The simple truth is that when you buy, a shelter animal dies. Shelters are full to bursting with over-bred dogs, yet 25% of them are purebreds (just google your breed choice, to find specialty shelters who can help).
Read Rescue Dog Tales (the story of 16 dogs who found forever homes (written by the author of Arthur, about an Ecuadorean dog who followed a Swedish adventure racing team, and eventually became adopted, where he rolls in the Scandinavian snow). The book led to the author founding Arthur Foundation, which is helping to bring better animal welfare laws in Central/South America. Also read 101 Rescue Puppies, the story of one mighty foster mum!
Cornish people have their own language. And it was not long ago that the last woman who was a native speaker died (she did not learn English until she was 19). It’s not Gaelic, more like Welsh (which people in Brittany and Argentina can sometimes understand).

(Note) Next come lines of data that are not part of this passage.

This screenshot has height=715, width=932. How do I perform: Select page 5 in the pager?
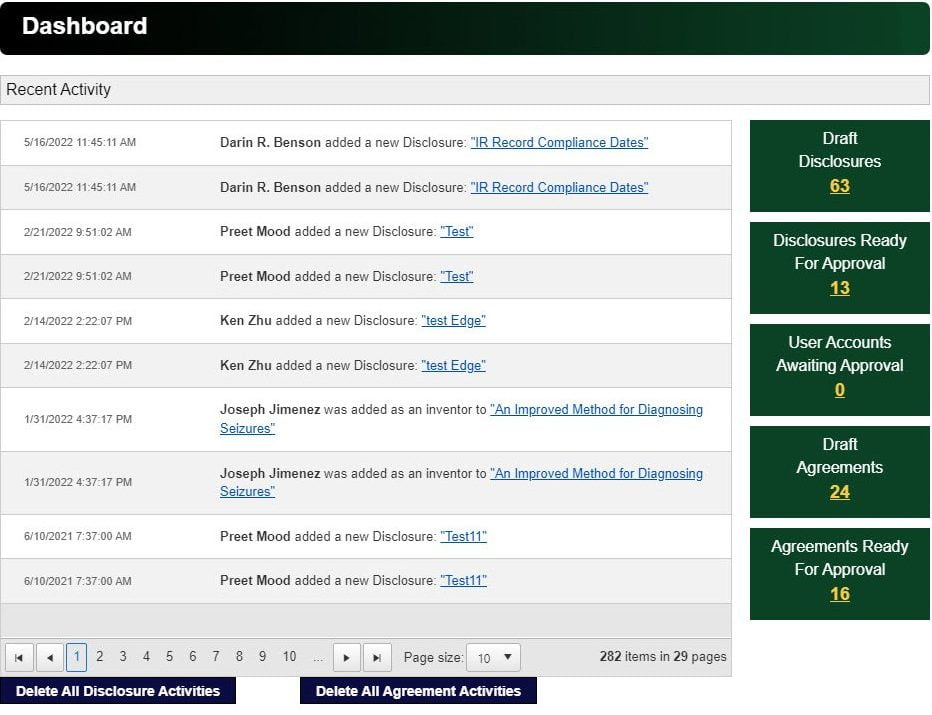[169, 657]
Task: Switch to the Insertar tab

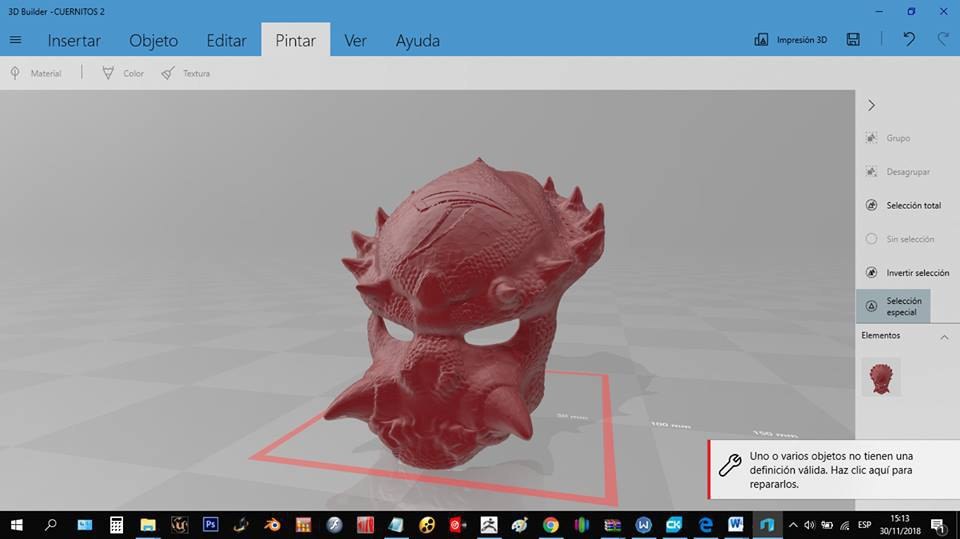Action: [74, 40]
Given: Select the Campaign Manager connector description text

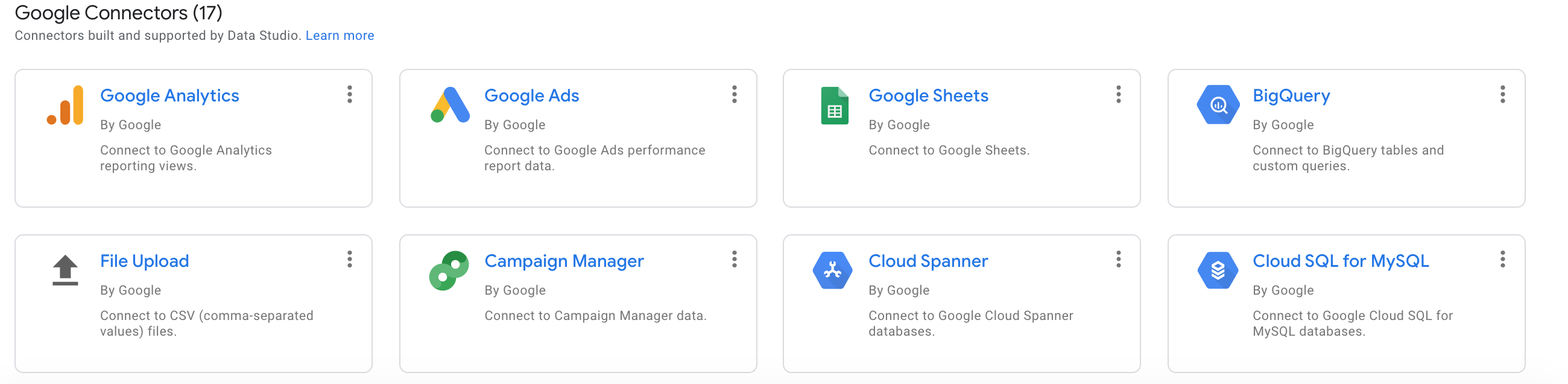Looking at the screenshot, I should click(x=595, y=316).
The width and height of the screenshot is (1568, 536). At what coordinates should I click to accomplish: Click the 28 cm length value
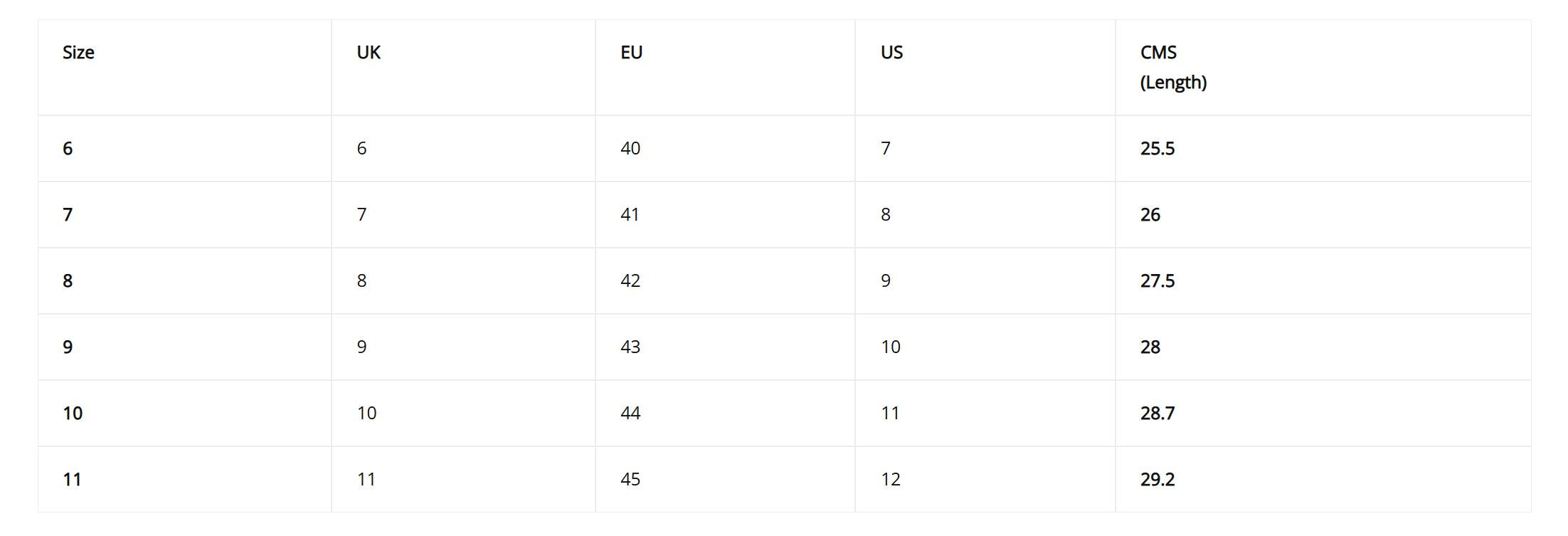click(x=1150, y=347)
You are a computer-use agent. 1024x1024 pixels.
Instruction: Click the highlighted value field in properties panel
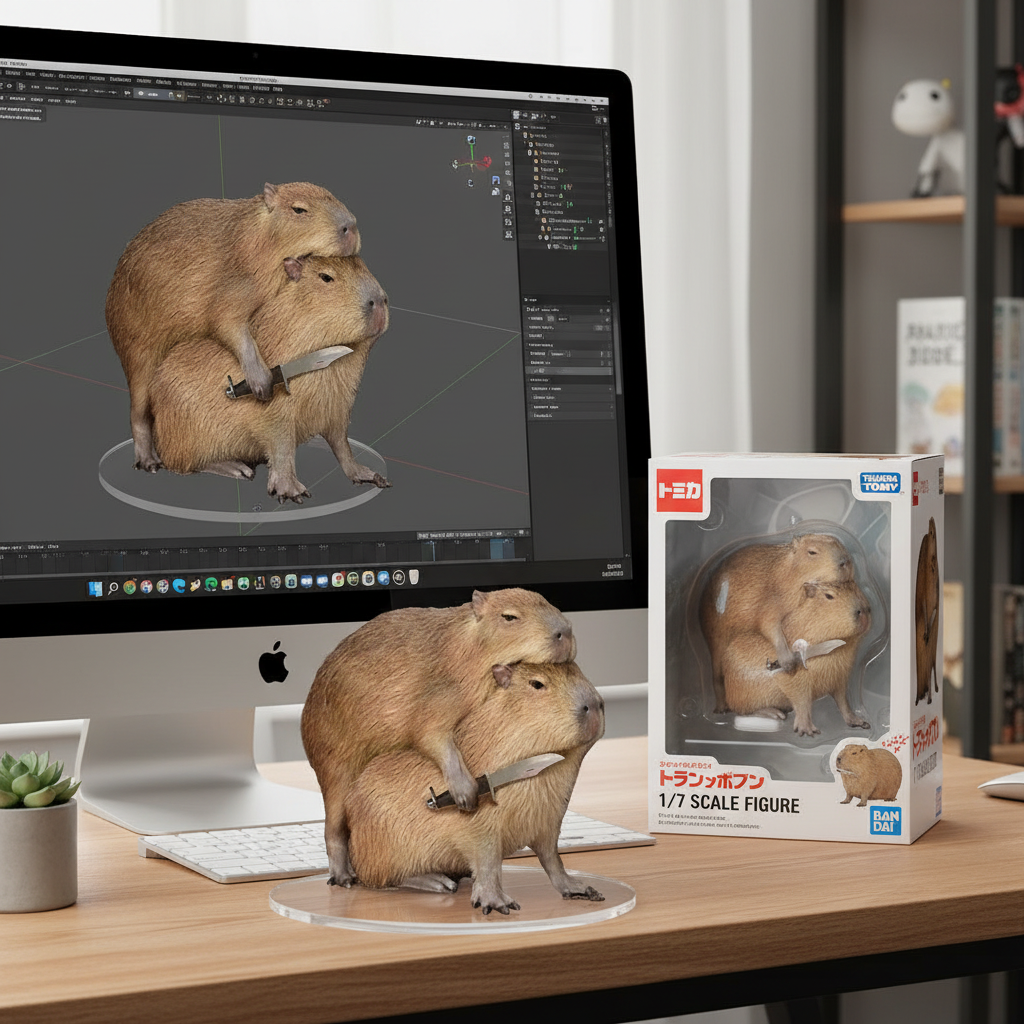570,370
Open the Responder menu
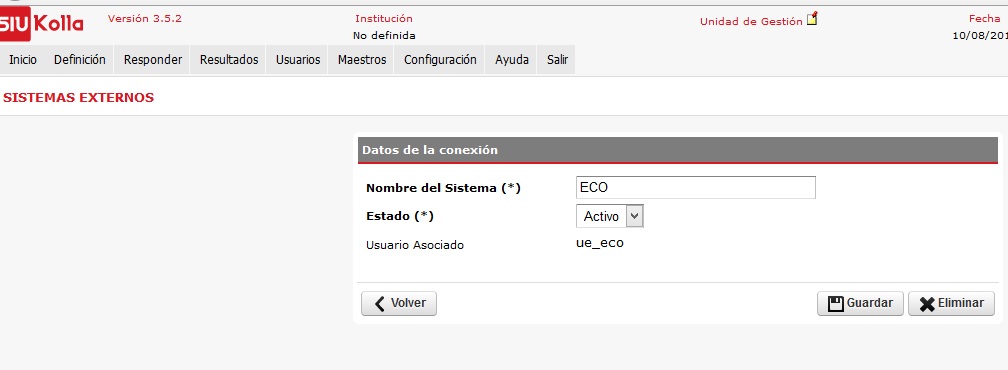The image size is (1008, 370). (x=153, y=60)
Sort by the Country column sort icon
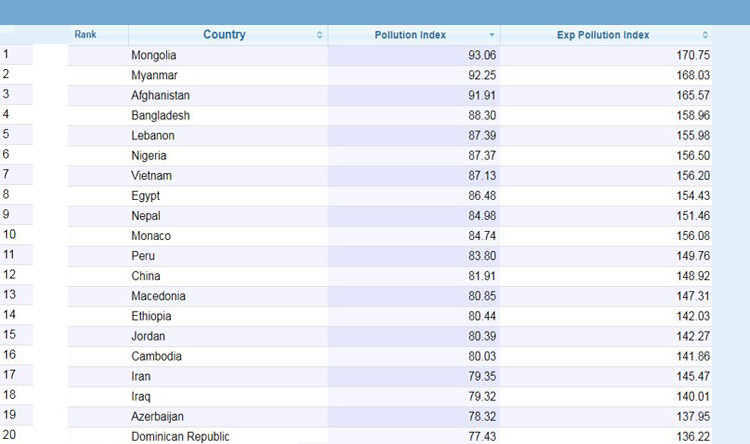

People who hear Cornish say it sounds ‘like someone talking backwards’ or ‘like English to a person who doesn’t understand the language’. You can buy buy Cornish language books online, if you can’t find them in local shops. Read Teach Your Dog Cornish! to learn 60 words with your best friend. Also in the series:
- Teach Your Dog French
- Teach Your Dog Spanish
- Teach Your Dog Irish
- Teach Your Dog Welsh
- Teach Your Dog Gaelic
- Teach Your Cat Welsh
- Teach Your Dog Gaelic
- Teach Your Cat Welsh
- Teach Your Dog Japanese
- Teach Your Dog Maori
Dog-Friendly London (2021) is the ultimate guide for dogs in the capital. Want to know the best dog-friendly coffee shop, hotel or parks? This book by cult dog magazine Four & Sons is packed with local tips on how to enjoy the city with your pooch in tow.
Full of original photography and four-legged advice on where to go fetch a stick (never throw them, can cause mouth injuries), how to meet other dog guardians or where to get a schnauzer’s beard trimmed, this book can be enjoyed both on a long walk or curled up, with your man’s best friend on the sofa.
Dog Friendly Weekends is one of the re-knowned Bradt travel guides, published May 2022. It covers dog-friendly accommodation and pubs, with recommendations on well-rounded weekends including where dogs are allowed, and good walks for all abilities by travel journalist and dog travel expert Lottie Gross, who has spent years traveling with her canine companions. She is The Times Expert Traveller dog-friendly writer to write this unique book, including museums where you can take dogs on rainy days, heritage railways that dogs can ride for free, and excellent walks for the whole family. Includes island-hopping, city breaks and coast/countryside romps, from Cornwall to the Scottish Highlands. Includes important info like is there space by the table for dogs, can dogs come down for breakfast, or be left in room. Each places has been vetted by the author, and includes contributions from experts on safe and responsible travel with your dog, ensuring the whole family can have a memorable break away.